When you reach the line that contains "Task: Click the blue Next button" in the entries below, begin returning lines exactly as written and continue through the last one.

═════ Recorded data

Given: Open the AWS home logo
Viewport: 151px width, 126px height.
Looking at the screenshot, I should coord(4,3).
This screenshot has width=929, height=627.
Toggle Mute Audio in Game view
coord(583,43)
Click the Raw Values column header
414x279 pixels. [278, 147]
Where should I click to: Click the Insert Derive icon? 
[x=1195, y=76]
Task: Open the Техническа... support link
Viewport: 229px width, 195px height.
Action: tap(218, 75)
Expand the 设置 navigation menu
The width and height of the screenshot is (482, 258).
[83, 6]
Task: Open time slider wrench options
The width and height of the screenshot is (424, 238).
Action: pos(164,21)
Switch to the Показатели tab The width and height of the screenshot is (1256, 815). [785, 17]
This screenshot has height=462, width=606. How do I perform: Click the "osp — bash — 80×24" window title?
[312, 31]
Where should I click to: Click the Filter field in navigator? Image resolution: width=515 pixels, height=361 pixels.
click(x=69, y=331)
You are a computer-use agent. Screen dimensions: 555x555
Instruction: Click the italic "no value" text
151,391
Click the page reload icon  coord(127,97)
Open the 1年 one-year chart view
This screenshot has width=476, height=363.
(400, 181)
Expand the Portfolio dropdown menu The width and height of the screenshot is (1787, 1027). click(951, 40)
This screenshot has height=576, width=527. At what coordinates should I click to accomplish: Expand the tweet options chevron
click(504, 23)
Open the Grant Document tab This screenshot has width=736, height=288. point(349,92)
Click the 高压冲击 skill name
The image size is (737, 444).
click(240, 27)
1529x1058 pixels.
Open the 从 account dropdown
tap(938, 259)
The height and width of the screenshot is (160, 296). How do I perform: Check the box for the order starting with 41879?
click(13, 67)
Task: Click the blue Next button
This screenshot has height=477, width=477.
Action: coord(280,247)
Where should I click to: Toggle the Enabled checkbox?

══════════

— Response to the exercise —
Task: Click the blue Next button
This screenshot has height=477, width=477.
Action: coord(280,247)
Where should I click to: Toggle the Enabled checkbox?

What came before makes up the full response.